Le ministre Carlos Leitao tient aux documents en français

Les entreprises qui émettent de nouvelles actions en Bourse devront continuer de produire leurs documents en français, selon un engagement du ministre des Finances, Carlos Leitao, lors de la commission parlementaire chargée d’étudier les crédits de l’Autorité des marchés financiers (AMF).

Le ministre a pris cet engagement à l’invitation du député péquiste Nicolas Marceau.

« On n’a aucune intention de rouvrir la loi, a-t-il dit le 21 avril. Ce qui doit être traduit selon les termes de l’article le sera », a soutenu le ministre.

L’article 40.1 de la Loi sur les valeurs mobilières (LVM) prévoit que les documents d’importance comme un prospectus ou une circulaire lors d’une offre publique d’achat doivent être produits en français ou en français et en anglais.

Cette question est revenue dans l’actualité avec la vente de Rona à Lowe’s. Le quincaillier québécois a publié une circulaire de direction dont une portion n’avait pas été traduite en français. Le Mouvement d’éducation et de défense des actionnaires (MEDAC) a alors mis en demeure Rona et Lowe’s de faire traduire l’entièreté du document. Le reste du document a finalement été traduit en toute hâte.

L’article 40.1 de la LVM est défendu bec et ongles par l’Association canadienne des juristes-traducteurs (ACJT), qui a alerté les médias dans le passé quand elle croyait que l’article était menacé.

TRADUIRE COÛTE CHER

Publier des documents en français au Québec semble aller de soi, mais des voix ont réclamé dans le passé que l’exigence soit assouplie de façon à permettre aux émetteurs de déposer de simples résumés et non plus des traductions complètes des documents.

L’actuel PDG de l’Autorité des marchés financiers (AMF), Me Louis Morisset, s’est déjà montré ouvert à faire évoluer l’article 40.1 dans le sens du modèle européen.

« En Europe, on est capable, dans le système de passeport européen, une entreprise allemande peut placer [des titres] en France avec un prospectus en anglais, mais avec un résumé en français, a-t-il expliqué en 2012 dans un colloque, alors qu’il occupait le poste de surintendant des marchés de valeurs de l’AMF. L’idée, c’est d’offrir une opportunité d’investissement. […] Les coûts associés à la traduction ont décuplé au cours des dernières années. […] Donc, le prospectus qui coûtait 10 000 $ à traduire il y a 10 ans en coûte 50 ou 60 000 $ aujourd’hui. Ça devient mathématique : si ça coûte trop cher de placer au Québec, on ne place plus au Québec. »

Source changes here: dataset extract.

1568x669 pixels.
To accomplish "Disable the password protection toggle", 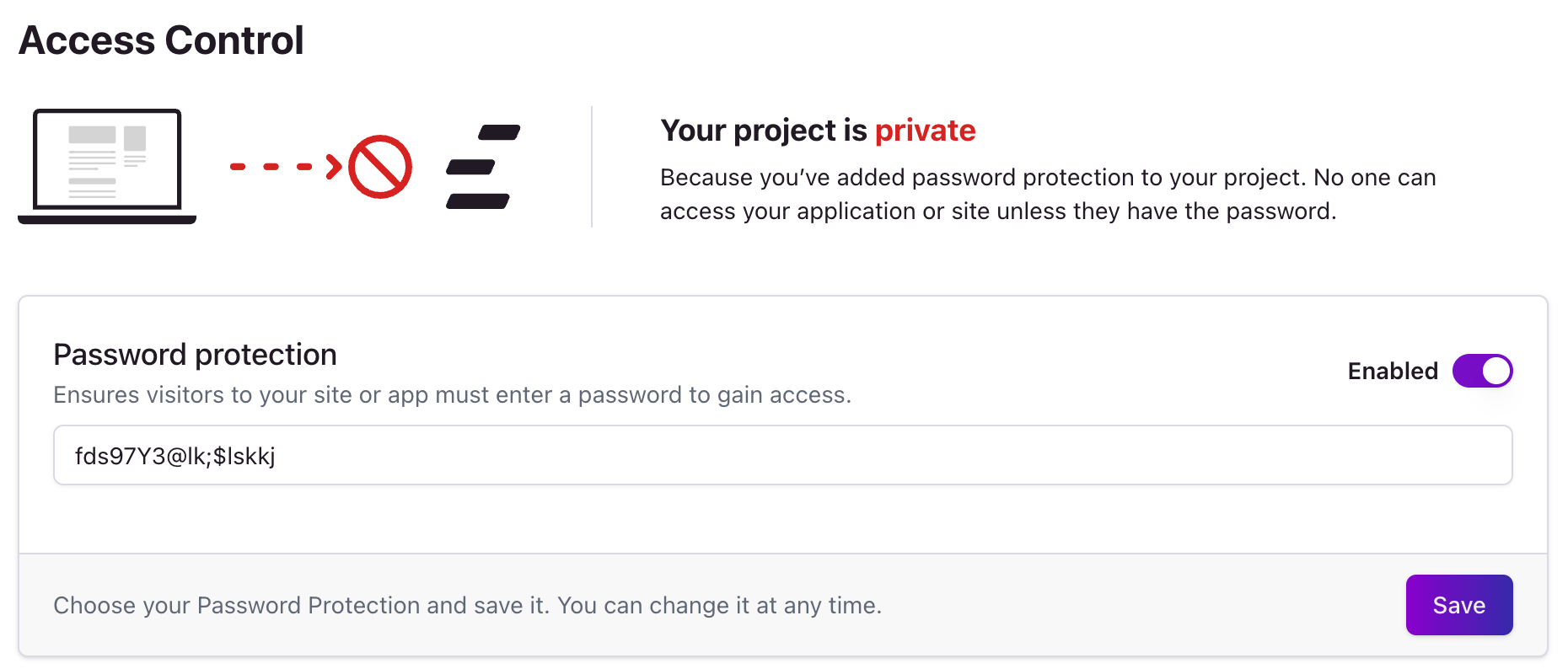I will tap(1482, 371).
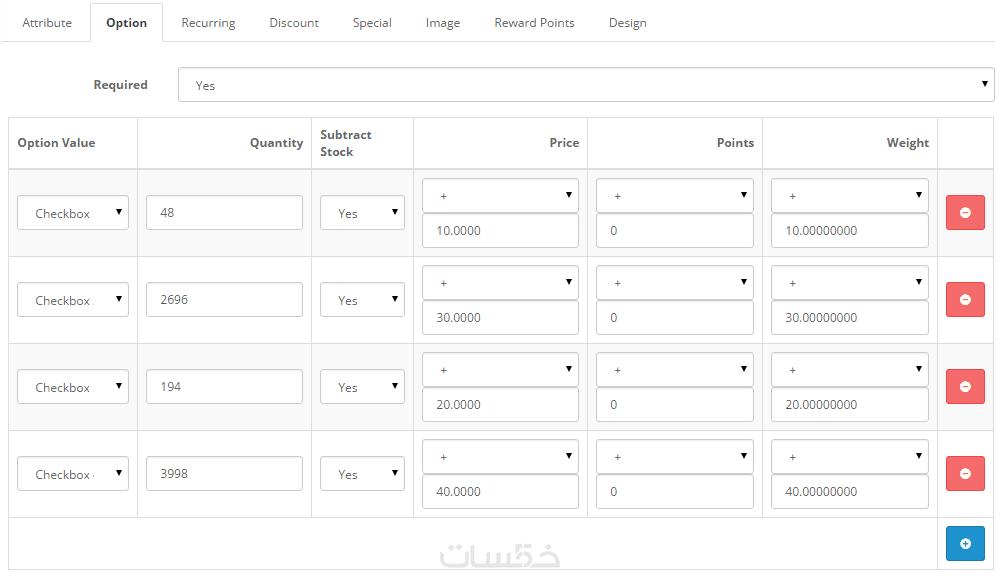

Une position analogue a été défendue par le cabinet d’avocats Dentons, qui a demandé des assouplissements à l’article 40.1 aux parlementaires en 2013, lors de l’étude d’un projet de loi modifiant la Charte de la langue française.

Les documents relatifs aux positions de Dentons et de Me Morisset sur cette question sont diffusés sur le site internet de l’ACJT.

Les opposants à l’article 40.1 font valoir que la traduction coûte cher sans procurer d’avantages. Selon eux, les sociétés évitent le Québec quand vient le temps d’émettre de nouvelles actions par souci d’économie. Dans sa présentation en commission parlementaire en 2013, Dentons soutenait que les exigences linguistiques expliquaient pourquoi la proportion de prospectus canadiens déposés au Québec était passée de 53 à 48 % de 2009 à 2012.